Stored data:
━━━━━━

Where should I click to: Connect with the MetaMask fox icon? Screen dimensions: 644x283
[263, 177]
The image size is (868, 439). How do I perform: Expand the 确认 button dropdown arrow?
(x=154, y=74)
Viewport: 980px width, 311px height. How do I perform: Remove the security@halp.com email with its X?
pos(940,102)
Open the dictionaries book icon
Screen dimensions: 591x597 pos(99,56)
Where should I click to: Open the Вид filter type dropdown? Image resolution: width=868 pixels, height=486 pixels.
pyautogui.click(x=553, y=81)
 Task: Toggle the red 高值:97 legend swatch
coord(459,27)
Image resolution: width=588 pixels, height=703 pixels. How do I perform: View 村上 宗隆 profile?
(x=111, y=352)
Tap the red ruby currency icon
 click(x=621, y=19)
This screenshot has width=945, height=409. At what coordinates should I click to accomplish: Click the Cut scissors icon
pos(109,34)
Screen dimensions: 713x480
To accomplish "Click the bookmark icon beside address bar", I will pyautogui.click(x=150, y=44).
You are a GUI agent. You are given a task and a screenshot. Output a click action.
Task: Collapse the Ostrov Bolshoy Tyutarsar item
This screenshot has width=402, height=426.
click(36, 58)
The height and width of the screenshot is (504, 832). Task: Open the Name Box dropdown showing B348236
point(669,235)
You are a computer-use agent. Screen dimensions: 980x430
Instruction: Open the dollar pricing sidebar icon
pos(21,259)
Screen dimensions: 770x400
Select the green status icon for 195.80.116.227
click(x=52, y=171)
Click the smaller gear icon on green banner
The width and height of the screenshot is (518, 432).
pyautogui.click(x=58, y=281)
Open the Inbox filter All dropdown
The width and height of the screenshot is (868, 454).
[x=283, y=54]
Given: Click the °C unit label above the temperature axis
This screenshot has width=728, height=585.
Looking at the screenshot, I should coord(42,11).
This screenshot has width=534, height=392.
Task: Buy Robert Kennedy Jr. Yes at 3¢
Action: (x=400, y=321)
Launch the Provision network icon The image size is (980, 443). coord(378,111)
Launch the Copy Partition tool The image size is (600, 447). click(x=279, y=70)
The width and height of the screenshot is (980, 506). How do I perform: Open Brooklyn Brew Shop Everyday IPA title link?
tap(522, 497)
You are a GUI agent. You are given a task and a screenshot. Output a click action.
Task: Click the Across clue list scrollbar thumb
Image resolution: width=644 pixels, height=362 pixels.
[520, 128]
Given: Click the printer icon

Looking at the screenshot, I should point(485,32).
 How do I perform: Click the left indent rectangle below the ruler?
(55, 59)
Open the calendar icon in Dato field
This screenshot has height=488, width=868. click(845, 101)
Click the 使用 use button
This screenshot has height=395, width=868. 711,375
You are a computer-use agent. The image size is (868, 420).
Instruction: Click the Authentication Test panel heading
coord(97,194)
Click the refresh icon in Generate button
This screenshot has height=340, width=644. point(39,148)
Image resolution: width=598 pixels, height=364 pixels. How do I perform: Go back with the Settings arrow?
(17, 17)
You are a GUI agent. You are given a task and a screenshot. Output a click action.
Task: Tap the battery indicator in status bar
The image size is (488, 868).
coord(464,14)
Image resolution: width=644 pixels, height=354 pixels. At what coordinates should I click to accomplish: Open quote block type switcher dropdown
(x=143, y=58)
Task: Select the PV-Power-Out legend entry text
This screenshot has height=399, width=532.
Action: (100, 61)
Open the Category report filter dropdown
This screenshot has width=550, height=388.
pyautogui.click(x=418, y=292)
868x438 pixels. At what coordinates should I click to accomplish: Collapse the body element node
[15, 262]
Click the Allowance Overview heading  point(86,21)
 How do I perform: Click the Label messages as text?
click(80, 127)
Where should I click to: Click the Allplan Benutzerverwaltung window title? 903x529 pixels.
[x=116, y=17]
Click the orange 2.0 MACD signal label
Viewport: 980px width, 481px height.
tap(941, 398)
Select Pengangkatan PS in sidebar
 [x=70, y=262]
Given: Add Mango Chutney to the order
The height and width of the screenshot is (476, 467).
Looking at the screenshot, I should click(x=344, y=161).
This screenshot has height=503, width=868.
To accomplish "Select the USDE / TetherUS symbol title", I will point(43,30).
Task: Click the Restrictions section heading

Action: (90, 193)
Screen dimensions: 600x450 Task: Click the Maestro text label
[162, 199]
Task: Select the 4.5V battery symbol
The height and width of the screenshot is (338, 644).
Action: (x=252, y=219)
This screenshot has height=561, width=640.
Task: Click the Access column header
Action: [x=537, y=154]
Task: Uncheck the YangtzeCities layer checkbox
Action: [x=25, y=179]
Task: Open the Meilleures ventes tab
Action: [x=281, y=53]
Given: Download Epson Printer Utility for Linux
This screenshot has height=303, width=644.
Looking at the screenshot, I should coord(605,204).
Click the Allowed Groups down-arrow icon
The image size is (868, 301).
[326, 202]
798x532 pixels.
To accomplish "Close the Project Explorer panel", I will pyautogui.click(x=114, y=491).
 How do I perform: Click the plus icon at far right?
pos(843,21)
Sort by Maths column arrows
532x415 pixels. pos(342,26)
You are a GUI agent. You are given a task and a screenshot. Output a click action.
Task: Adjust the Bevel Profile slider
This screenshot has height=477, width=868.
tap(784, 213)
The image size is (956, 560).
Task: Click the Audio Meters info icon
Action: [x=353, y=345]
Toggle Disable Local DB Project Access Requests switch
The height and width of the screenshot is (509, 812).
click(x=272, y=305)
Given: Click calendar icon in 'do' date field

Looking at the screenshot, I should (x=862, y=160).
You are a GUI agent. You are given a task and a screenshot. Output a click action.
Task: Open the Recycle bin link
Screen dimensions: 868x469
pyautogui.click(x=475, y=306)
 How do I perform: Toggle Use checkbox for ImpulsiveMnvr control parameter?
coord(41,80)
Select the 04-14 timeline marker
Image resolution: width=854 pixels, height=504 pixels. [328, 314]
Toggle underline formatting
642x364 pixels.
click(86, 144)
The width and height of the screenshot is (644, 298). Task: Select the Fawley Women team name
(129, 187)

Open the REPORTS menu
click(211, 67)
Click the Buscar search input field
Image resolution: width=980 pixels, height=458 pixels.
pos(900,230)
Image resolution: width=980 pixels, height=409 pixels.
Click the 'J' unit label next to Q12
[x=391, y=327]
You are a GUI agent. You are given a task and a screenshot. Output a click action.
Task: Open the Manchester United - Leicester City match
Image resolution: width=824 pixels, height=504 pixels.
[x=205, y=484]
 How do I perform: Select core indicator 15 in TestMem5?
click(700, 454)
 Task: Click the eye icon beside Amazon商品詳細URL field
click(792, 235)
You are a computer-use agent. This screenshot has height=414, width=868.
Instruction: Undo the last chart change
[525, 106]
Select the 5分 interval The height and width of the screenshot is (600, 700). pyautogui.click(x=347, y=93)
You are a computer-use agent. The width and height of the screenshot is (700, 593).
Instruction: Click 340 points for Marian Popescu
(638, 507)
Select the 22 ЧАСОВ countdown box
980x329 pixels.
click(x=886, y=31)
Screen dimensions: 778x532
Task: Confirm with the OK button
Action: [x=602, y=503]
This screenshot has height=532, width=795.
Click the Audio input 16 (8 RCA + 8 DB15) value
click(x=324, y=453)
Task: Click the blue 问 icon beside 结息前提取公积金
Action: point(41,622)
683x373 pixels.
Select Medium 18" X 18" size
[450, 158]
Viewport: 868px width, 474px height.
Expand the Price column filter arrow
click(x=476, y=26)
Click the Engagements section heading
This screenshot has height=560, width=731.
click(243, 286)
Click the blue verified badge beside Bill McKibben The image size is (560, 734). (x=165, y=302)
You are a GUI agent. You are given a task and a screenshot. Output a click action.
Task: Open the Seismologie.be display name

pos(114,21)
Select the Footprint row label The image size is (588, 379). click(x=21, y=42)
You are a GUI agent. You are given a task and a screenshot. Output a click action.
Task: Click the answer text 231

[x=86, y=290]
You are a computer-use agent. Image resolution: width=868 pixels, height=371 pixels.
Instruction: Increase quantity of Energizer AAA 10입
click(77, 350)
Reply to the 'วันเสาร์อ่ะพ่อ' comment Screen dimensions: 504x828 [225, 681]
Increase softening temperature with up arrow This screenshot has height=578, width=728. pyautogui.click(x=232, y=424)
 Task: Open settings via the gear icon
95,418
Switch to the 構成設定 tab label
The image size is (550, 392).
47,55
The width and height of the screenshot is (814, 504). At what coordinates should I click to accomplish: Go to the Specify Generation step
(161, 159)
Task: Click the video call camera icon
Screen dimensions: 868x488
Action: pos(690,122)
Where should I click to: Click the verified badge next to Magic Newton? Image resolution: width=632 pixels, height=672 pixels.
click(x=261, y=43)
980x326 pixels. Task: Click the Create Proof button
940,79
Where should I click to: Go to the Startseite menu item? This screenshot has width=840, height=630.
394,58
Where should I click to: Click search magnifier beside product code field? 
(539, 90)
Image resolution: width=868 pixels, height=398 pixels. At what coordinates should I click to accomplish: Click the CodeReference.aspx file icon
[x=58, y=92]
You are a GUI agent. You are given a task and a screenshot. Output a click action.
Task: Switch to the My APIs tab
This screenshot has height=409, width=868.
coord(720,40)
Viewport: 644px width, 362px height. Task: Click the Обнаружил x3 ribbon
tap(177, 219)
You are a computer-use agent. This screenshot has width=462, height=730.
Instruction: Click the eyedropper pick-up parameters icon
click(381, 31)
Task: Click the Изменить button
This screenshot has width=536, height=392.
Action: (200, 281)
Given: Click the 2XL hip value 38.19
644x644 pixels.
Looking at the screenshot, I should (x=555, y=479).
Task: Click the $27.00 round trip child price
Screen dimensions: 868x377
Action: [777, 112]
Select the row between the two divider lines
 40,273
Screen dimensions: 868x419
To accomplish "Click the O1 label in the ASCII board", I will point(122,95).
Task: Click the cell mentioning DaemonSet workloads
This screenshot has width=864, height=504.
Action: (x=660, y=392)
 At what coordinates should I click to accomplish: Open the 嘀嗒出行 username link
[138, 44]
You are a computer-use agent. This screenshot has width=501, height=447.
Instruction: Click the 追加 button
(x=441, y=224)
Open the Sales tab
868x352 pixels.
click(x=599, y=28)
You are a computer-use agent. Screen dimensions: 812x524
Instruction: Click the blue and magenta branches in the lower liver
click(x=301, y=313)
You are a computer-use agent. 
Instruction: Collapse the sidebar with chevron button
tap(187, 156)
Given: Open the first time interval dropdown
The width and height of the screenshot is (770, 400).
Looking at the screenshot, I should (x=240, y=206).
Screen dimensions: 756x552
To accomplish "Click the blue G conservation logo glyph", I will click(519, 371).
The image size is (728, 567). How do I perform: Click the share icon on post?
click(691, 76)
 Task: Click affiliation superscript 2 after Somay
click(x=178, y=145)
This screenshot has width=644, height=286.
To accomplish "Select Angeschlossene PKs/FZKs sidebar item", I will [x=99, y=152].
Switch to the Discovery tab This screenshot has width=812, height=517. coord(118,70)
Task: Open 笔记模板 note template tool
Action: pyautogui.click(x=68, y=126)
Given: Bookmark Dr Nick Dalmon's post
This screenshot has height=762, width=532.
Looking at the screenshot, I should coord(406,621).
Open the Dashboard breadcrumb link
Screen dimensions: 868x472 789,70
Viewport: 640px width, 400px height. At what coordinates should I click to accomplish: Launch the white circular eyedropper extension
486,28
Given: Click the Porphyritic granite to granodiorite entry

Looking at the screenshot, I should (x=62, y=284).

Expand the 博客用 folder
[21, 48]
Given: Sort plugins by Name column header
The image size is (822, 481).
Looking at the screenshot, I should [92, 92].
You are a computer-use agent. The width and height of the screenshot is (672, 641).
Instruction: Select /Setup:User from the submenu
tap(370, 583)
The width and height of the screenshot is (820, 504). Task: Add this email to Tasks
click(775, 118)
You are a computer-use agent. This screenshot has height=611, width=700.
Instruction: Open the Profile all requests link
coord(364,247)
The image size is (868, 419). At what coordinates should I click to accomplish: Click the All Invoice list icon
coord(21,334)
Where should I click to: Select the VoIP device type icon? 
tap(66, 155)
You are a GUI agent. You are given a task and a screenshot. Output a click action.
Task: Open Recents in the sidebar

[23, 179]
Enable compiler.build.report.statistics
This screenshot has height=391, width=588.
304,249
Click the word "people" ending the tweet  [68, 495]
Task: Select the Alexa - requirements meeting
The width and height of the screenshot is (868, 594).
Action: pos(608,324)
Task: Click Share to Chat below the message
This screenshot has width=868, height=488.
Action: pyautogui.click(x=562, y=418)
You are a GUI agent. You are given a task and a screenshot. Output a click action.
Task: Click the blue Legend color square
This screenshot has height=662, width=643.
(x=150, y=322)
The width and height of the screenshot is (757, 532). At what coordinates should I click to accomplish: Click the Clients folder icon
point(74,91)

━━━━━━

--- Description of the task ---
Produce an exact repeat of the lines from the one containing "Where should I click to: Select" through the last line of the data, and nothing more.

--- Finished task ---
Where should I click to: Select the VoIP device type icon? 
tap(66, 155)
You are a GUI agent. You are given a task and a screenshot. Output a click action.
Task: Open Recents in the sidebar

[23, 179]
Enable compiler.build.report.statistics
This screenshot has height=391, width=588.
304,249
Click the word "people" ending the tweet  [68, 495]
Task: Select the Alexa - requirements meeting
The width and height of the screenshot is (868, 594).
Action: pos(608,324)
Task: Click Share to Chat below the message
This screenshot has width=868, height=488.
Action: pyautogui.click(x=562, y=418)
You are a GUI agent. You are given a task and a screenshot. Output a click action.
Task: Click the blue Legend color square
This screenshot has height=662, width=643.
(x=150, y=322)
The width and height of the screenshot is (757, 532). At what coordinates should I click to accomplish: Click the Clients folder icon
point(74,91)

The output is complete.